(begin)

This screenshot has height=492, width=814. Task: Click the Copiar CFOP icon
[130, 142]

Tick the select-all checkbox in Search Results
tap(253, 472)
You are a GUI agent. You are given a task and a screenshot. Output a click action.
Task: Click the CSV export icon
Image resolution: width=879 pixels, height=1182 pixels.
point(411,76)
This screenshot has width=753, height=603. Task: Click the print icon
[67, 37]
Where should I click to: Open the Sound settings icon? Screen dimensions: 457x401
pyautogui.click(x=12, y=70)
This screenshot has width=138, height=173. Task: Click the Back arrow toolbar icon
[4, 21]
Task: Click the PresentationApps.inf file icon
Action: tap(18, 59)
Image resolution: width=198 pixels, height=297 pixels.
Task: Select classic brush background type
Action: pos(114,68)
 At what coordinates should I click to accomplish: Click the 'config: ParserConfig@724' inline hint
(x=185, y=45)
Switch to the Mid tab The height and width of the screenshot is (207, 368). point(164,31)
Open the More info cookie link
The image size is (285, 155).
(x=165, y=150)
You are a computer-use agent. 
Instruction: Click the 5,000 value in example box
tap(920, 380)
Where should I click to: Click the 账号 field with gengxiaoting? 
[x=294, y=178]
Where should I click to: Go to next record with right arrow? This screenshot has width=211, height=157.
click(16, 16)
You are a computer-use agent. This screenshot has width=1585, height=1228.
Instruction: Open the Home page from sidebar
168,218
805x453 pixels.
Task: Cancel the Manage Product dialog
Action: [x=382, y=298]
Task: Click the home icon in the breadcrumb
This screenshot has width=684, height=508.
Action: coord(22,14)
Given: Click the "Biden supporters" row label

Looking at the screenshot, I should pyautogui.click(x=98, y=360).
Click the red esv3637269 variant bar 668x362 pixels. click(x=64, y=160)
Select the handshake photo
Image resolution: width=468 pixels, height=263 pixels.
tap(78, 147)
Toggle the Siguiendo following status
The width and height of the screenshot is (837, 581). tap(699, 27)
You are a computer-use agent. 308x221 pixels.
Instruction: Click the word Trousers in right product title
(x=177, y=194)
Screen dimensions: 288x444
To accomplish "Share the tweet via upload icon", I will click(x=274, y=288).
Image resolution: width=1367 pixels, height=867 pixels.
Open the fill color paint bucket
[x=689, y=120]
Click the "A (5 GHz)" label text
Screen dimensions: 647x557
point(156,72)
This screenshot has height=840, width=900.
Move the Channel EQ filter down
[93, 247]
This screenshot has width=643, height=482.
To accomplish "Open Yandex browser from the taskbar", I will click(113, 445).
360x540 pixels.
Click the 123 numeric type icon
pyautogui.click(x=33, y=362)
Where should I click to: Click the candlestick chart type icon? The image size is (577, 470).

(end)

Return, with no changes, the part of the records that opens with the line containing "You are a GUI" and closes with the line containing "Switch to the", both of those lines included.

You are a GUI agent. You are given a task and a screenshot. Output a click action.
Task: Click the CSV export icon
Image resolution: width=879 pixels, height=1182 pixels.
point(411,76)
This screenshot has width=753, height=603. Task: Click the print icon
[67, 37]
Where should I click to: Open the Sound settings icon? Screen dimensions: 457x401
pyautogui.click(x=12, y=70)
This screenshot has width=138, height=173. Task: Click the Back arrow toolbar icon
[4, 21]
Task: Click the PresentationApps.inf file icon
Action: tap(18, 59)
Image resolution: width=198 pixels, height=297 pixels.
Task: Select classic brush background type
Action: pos(114,68)
 At what coordinates should I click to accomplish: Click the 'config: ParserConfig@724' inline hint
(x=185, y=45)
Switch to the Mid tab The height and width of the screenshot is (207, 368). point(164,31)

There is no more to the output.